Journal of Photochemistry and Photobiology (Sep 2021)
Superpulsed 904 nm laser photobiomodulation combined with coenzyme Q10 synergistically augment burn wound healing
Abstract
The management of multifaceted burn wound imparts a huge health care burden. Innumerable complexities associated with non-healing burn wounds led to the search for new therapeutic healing modalities. Earlier, our studies have shown that photobiomodulation (PBM) with superpulsed 904 nm laser increased cellular proliferation, bioenergetics activation, reduced inflammation and nitroxidative stress during burn wound healing.

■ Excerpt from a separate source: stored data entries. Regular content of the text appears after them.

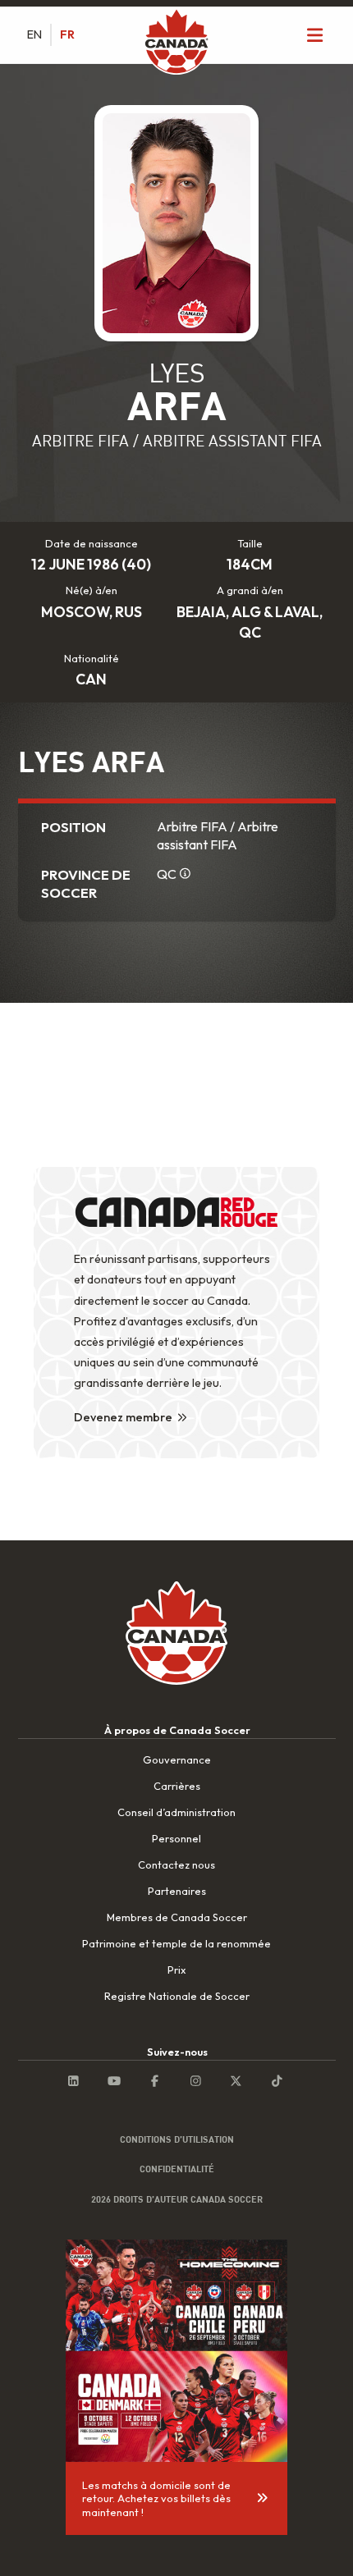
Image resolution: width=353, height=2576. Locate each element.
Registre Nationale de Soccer (177, 1995)
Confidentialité (177, 2169)
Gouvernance (177, 1759)
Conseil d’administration (176, 1812)
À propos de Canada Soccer (177, 1729)
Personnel (176, 1838)
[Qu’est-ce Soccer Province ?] (185, 873)
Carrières (177, 1785)
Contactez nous (176, 1864)
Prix (176, 1969)
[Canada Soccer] (176, 42)
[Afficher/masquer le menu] (315, 35)
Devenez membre (123, 1417)
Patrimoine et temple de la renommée (176, 1943)
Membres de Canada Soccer (177, 1917)
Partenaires (177, 1890)
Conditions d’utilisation (177, 2139)
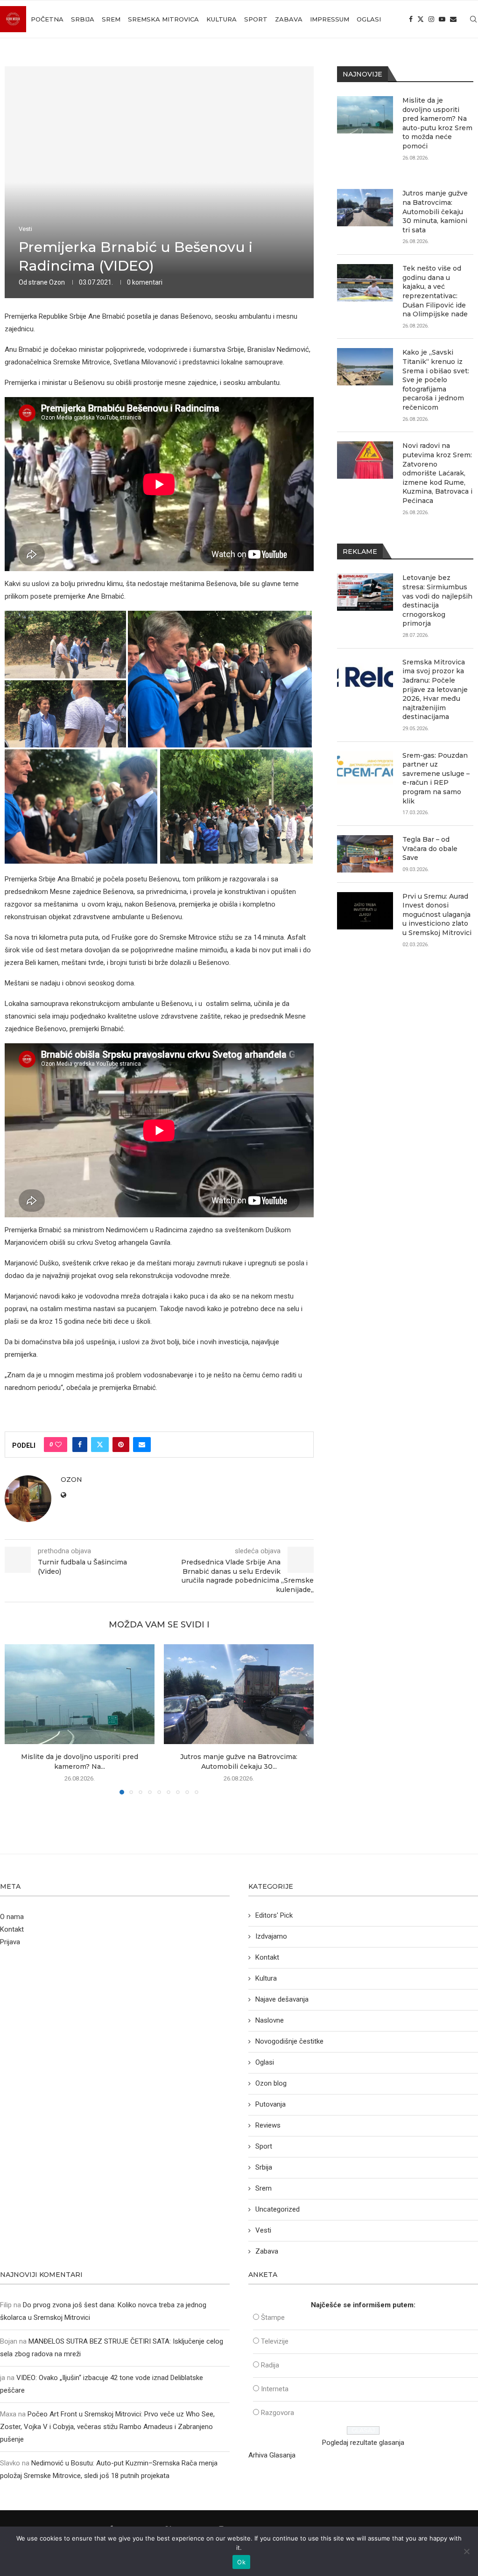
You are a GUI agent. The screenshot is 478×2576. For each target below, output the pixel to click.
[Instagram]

Coenzyme Q10 (CoQ10), a mitochondrial electron carrier acts as a potent antioxidant, maintains redox balance and mitochondrial dysfunction. Multi-target therapy aims to accelerate healing of intractable impaired wounds, which could exhibit a synergistic effect to potentially affecting different phases of the repair process. The present study investigates the efficacy of 904 nm superpulsed laser-mediated PBM (200 ns pulse-width, 100 Hz frequency, 0.24 J/cm2 total energy density, 0.40 mW/cm2 average power density and 19.77 W/cm2 peak power density for 10 min once daily for 7 days post-wounding) and CoQ10 (0.6%, w/v) topical treatments individually and in combination on full-thickness burn wound healing in rats and further explore the underlying mechanisms of action. The dual treatment showed significant (p < 0.05) synergism in enhancing pro-reparative healing markers: wound closure, mitogenesis (DNA, protein), angiogenesis (HIF-1α, VEGF), re-epithelialization, collagen deposition and bioenergetics activation (mitochondrial activity, cytochrome c oxidase and ATP), redox homeostasis (increased Nrf2, HO1, TXNRD2, catalase, SOD and decreased reactive oxygen species, lipid peroxidation levels) as compared to the standalone treatment and burn control groups. The PBM-CoQ10 combination treatment demonstrated significantly (p < 0.05) increased cellular proliferation (TGF-β2), light-sensitive ion channel regulation (TRPV3) and cytoprotection (HSP90, GRP78) during burn wound repair. Collectively, the combined therapy of PBM and CoQ10 is highly effective than either treatment alone in augmenting burn wound healing by efficiently attenuating oxidative stress and enhancing cellular proliferation, collagen deposition and bioenergetics activation. The study shows that combined treatment distinctly augments full-thickness burn repair in rats, which could pave the path for multi-target therapy approaches for non-healing impaired wounds in clinical care.